Paramilitary squad linked to APRA in Peru

Búfalos ('The Buffaloes') is the name attributed to paramilitary squads connected to the APRA Party in Peru, originating in the 1930s. The name of the group was taken from Manuel 'Bufálo' Barreto, who had led an attack on the O'Donovan military base in 1932. Búfalos have traditionally acted as bodyguards of APRA leaders. In the discourse of APRA chief Victor Raúl Haya de la Torre, búfalos would be responsible for crowd control during mass rallies.

Búfalos were first organized by the then APRA general secretary Armando Villanueva. Búfalos carried arm-bands with the five-point star party symbol.

The height of búfalo activism was during the formative years of the party, 1930-1948, as búfalo cells engaged in assassinations and acts of terror. As the APRA party came under attack from the military, búfalos conducted counter-attacks (including the high-profile assassination of Luis Miguel Sánchez Cerro in 1933). Bufálos also used to intimidate leftist trade unionists and intellectuals. The groups also organized local protection rackets. In the coastal plantation areas, búfalos engaged in violent strike-breaking.

Búfalo activity did however continue, allegedly during election campaigns in the 1960s. When Alan García took over as APRA general secretary in 1982, he began curbing búfalo activities in a move to clean up the image of the party.
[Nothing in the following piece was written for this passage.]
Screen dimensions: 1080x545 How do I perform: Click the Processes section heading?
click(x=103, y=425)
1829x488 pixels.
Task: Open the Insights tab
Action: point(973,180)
The fact that APRA maintained paramilitary violent shock troops during the interwar era has been cited as an indication amongst scholars that APRA could be classified as a fascist party during that period. It has also been argued that the búfalo experience of 1930-1948 provided the 1980s Sendero Luminoso guerrilla movement with an endogenous model for 'People's War' in Peru.